• The task: Reading the records below, how many lines contain "computer"? Respond with a number and nothing else.

= Beginning of Section =

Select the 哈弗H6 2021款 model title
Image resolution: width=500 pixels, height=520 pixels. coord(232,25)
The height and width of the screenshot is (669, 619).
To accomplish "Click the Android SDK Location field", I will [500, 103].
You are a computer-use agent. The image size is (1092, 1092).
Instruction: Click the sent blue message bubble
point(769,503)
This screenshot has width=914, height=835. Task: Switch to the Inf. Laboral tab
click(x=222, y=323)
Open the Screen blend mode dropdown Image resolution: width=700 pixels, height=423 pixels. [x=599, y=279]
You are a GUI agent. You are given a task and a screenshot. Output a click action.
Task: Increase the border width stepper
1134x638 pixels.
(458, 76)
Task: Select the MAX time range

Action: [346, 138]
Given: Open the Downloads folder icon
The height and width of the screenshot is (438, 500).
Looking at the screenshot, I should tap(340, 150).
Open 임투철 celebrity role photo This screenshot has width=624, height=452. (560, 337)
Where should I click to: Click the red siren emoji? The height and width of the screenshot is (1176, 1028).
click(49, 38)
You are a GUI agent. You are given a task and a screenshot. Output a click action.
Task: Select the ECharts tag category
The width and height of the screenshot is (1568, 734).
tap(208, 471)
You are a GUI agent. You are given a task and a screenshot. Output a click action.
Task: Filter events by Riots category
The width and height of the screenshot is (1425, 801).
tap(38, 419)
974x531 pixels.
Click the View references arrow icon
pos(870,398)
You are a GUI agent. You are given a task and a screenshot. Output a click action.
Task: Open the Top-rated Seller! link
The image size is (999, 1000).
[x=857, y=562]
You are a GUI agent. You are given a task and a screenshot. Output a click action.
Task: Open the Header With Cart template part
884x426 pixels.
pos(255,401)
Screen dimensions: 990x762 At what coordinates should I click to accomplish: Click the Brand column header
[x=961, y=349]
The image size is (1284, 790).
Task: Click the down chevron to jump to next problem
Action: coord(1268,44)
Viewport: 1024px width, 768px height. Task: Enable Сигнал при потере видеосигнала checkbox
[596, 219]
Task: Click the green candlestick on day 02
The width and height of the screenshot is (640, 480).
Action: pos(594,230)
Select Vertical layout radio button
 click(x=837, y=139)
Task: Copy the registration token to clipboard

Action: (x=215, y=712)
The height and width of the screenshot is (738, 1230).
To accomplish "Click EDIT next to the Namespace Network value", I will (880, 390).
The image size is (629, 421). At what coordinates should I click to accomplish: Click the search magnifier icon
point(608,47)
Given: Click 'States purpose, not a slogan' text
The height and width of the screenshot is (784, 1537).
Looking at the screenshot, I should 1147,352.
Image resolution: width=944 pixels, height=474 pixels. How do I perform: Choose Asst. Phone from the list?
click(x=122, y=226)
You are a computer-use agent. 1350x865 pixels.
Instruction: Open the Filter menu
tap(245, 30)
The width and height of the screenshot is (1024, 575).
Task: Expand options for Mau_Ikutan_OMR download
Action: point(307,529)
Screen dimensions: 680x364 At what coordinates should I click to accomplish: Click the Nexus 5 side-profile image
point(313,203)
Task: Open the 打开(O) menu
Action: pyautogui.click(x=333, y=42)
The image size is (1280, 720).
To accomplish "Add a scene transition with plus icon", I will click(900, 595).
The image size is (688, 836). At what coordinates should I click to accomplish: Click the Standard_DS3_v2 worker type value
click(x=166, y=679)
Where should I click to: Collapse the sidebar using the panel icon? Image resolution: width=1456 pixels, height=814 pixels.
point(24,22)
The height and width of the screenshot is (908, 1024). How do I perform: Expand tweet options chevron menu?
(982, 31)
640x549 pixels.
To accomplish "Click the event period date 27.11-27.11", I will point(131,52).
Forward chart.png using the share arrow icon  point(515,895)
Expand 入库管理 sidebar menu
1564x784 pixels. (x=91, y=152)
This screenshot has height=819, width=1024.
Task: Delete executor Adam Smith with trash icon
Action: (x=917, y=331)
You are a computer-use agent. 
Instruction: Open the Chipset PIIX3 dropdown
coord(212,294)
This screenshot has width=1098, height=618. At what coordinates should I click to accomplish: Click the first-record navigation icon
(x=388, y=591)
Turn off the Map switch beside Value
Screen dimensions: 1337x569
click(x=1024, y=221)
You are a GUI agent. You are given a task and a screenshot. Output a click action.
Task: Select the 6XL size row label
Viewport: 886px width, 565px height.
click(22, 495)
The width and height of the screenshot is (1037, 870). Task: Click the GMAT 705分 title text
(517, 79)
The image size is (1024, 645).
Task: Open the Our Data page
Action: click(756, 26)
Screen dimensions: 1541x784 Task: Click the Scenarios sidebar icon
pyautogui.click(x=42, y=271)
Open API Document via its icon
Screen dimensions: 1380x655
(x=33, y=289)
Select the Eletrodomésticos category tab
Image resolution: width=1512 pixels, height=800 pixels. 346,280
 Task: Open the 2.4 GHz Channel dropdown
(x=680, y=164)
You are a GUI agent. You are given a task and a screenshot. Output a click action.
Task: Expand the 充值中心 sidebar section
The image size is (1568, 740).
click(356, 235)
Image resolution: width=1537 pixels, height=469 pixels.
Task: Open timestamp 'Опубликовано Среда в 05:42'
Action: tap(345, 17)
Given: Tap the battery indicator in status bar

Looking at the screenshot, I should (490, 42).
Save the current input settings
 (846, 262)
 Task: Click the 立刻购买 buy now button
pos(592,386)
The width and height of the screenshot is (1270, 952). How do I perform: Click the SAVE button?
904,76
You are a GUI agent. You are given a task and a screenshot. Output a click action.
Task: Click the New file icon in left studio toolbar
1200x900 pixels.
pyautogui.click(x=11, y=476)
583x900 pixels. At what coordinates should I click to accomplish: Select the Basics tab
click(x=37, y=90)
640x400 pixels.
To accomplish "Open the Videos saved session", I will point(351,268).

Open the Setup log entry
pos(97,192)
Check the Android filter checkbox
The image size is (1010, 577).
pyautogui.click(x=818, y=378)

= End of Section =

• Solved problem: 3